Sömürücü düzen işine geldiğinde yargıyı kullandığını, gelmediğinde yargı içindeki insan hukukçulara göz açtırmayacağını, yargı üzerinden hak aramaya dahi razı olmayacağını hukuka, yargıya, kadrolara el atarak gösteriyor.
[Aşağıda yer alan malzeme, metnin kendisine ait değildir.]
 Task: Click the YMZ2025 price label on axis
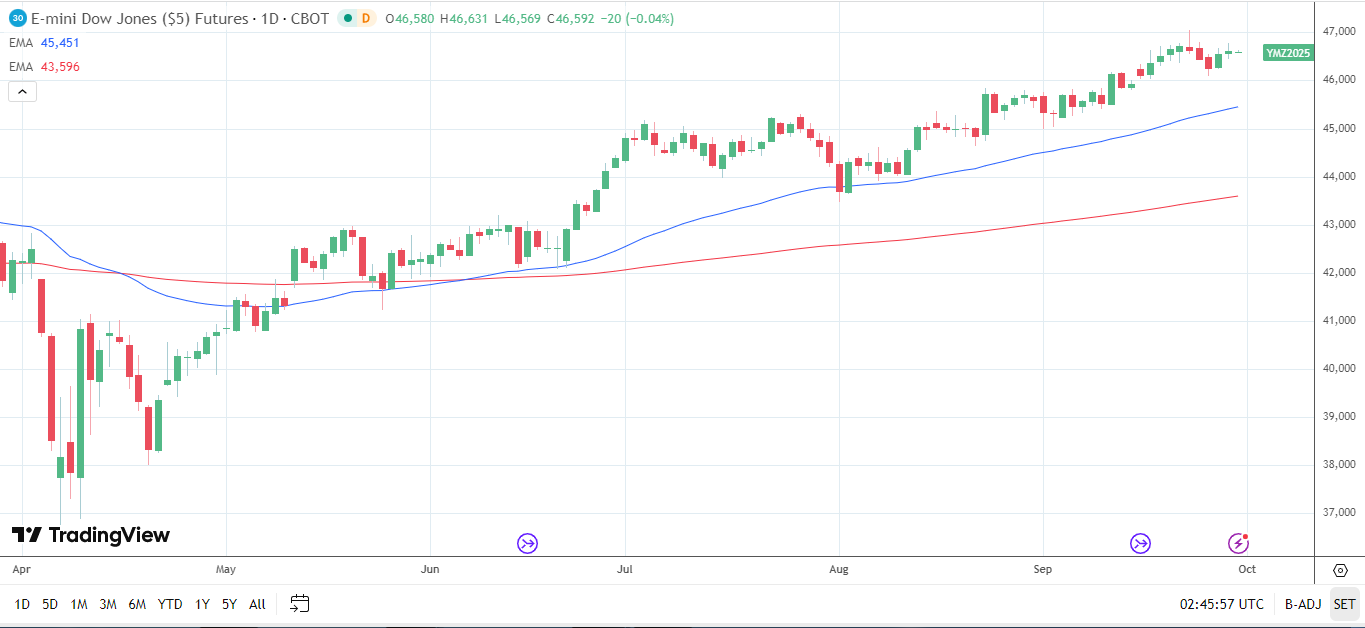[1288, 53]
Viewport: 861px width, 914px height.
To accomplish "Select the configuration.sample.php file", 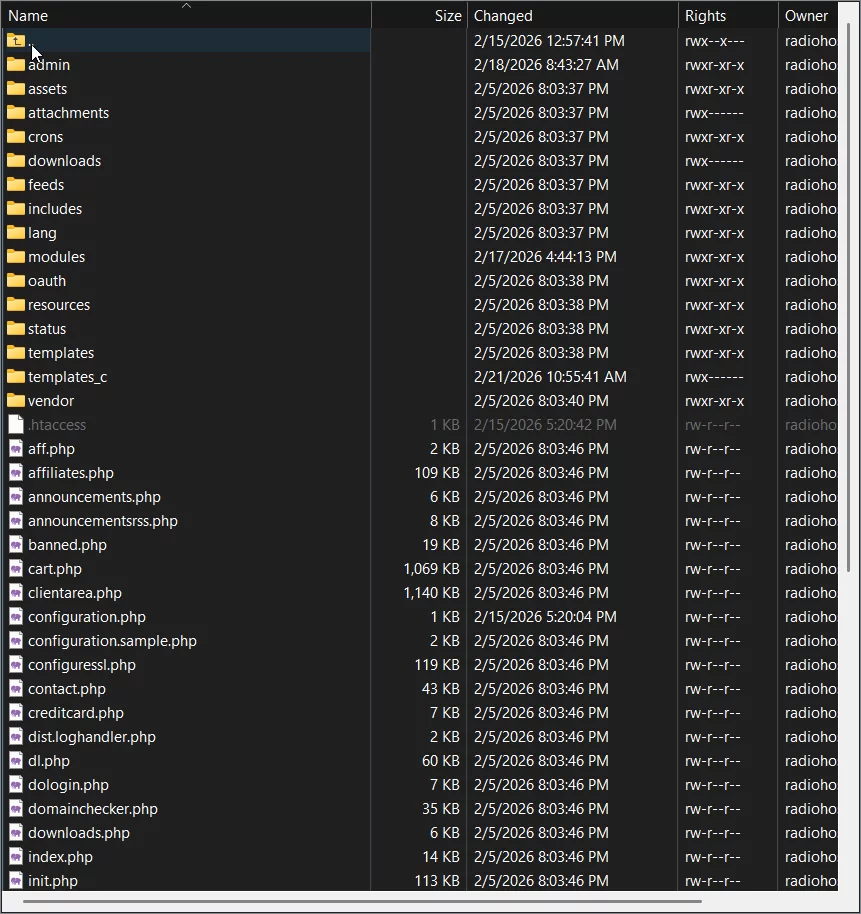I will coord(110,640).
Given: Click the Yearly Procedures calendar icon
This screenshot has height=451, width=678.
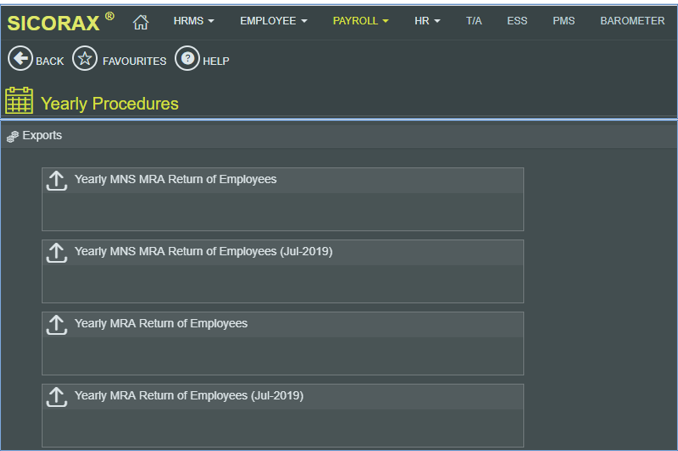Looking at the screenshot, I should tap(19, 101).
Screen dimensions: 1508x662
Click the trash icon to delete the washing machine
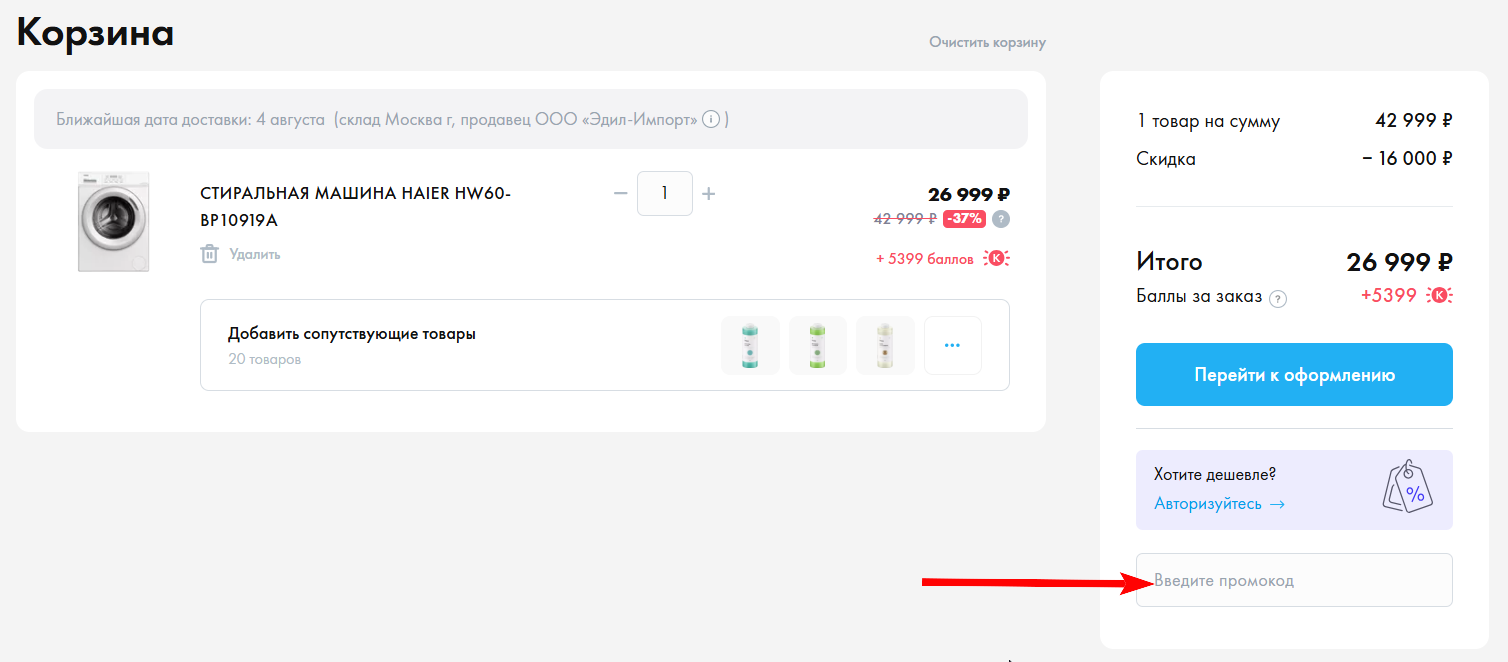pos(209,254)
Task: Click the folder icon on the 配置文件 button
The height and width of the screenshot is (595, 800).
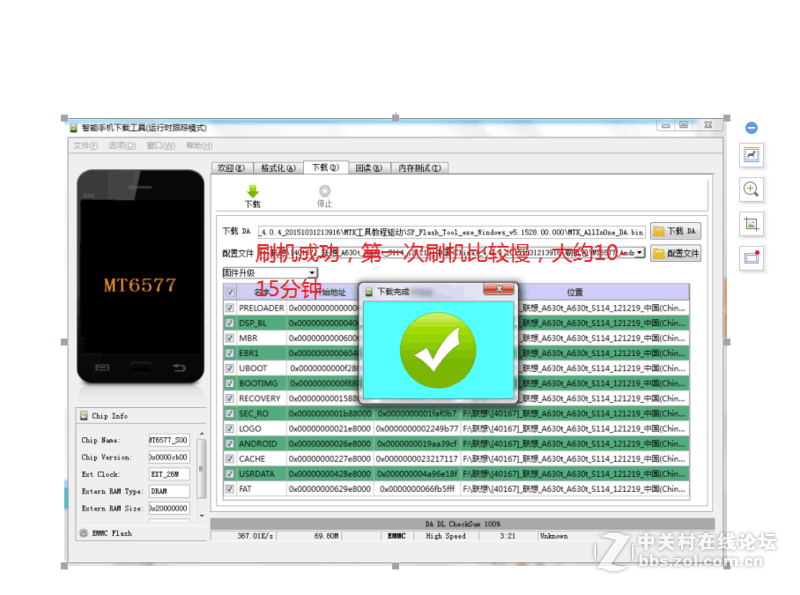Action: tap(660, 253)
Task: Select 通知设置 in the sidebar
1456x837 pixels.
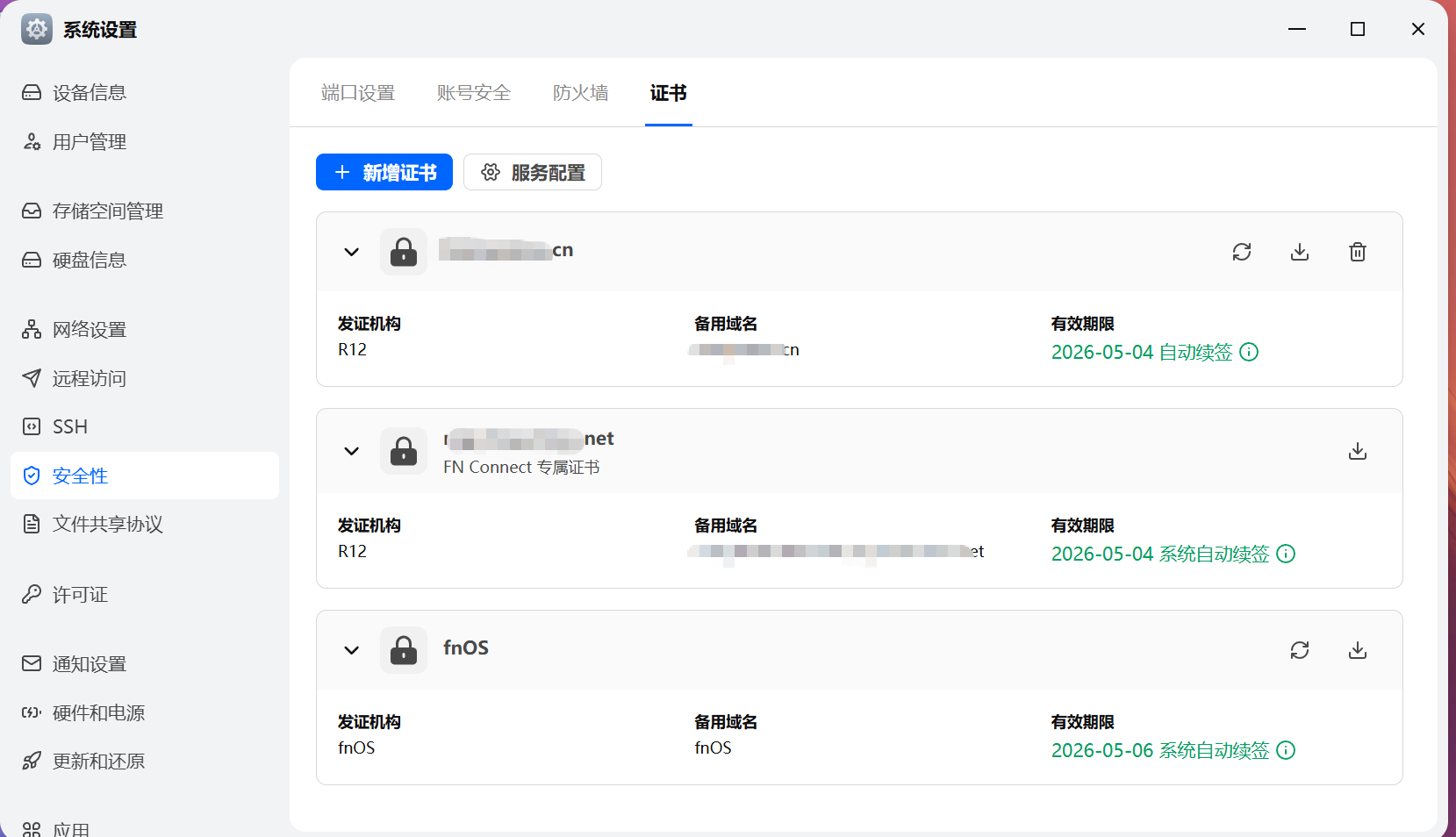Action: pos(89,664)
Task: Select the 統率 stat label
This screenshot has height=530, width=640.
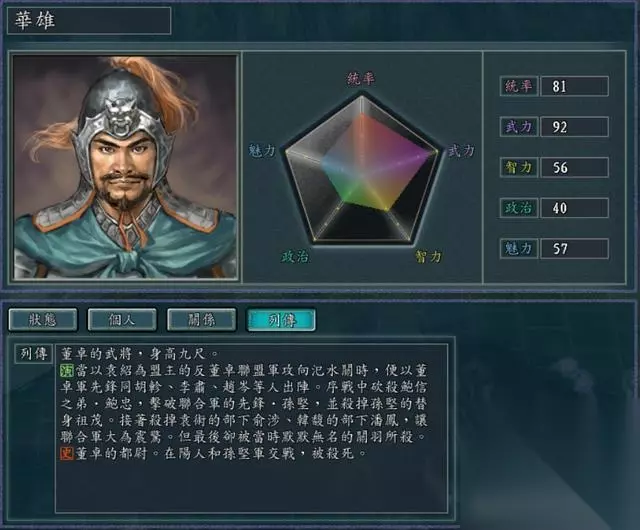Action: (519, 86)
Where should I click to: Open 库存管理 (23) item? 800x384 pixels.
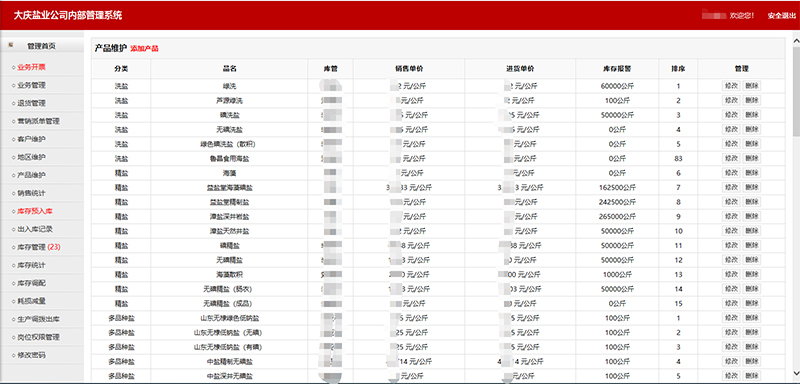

Yetmediğinde yargıyı kendi hizasına getirmek için faklı yollara başvuruyor.

Hukukçu cinayetleri bu yollardan en vahşisi. 1970’lerin sonu, yeni sömürü düzeni ve liberal hareketler, devlet ve hukukun yeniden biçimlendirilmesi, sürecin 24 Ocak 1980 kararlarıyla başlayan ancak tamamlanamayan Türkiye ayağı, etkisi bugünlere kadar gelen 12 Eylül 1980 faşist darbesi ve sonrası, kapitalist ve emperyalist ilişkiler bir arada değerlendirildiğinde Doğan Öz cinayetinin parçaları daha net oturuyor yerine.

Doğan Öz’ün yaşamı, insanlığı, hukukçuluğu, katledilmesi ve sanıkların yargılama süreci her hukukçu tarafından ders olarak, özümsenerek okunmalı. Okunmalı ki dünyaya yalnızca hukuk ve hukukçu gözlüğüyle bakmakla yetinilmesin.

Geçen yıl, 2022 Yılı Halit Çelenk Seçici Kurul Özel Ödülü Berivan Tapan’ın "Savcı Doğan Öz'ü Vurdular: Bir Kontrgerilla Cinayeti" isimli kitabına verilirken amaçlardan biri de bu bütünsel yaşam ve savaşımın gelecek kuşaklara aktarılmasına dikkat çekmekti.

Henüz yaşadığımız ağır depremin etkilerinden, yıkımlarından kurtulamamışken, kaybettiğimiz canlarımızı bulamazken, isimlerini bile tam olarak bilemezken, bölgedeki insanlarımızın yaralarını sarıp onları sağlıklı bir ortamda yaşatamazken, sel yıkımından bile kurtaramazken kırk beş yıl önce aramızdan alınan Doğan Öz’ü düşünürken, anarken, unutturmazken canları alanın, yaralayanın, yıkanın deprem, sel ya da birkaç gözü dönmüş katil olmadığını bilerek ayaktayız, örgütlüyüz, sömürücü düzene karşı savaşım içindeyiz.

Doğan Öz’ün dizeleriyle: “Dostlar biz ölmeyiz / Yarının doğması bizden yana / Kötülerin savaşına savaş açtık / Hak bizden yana”.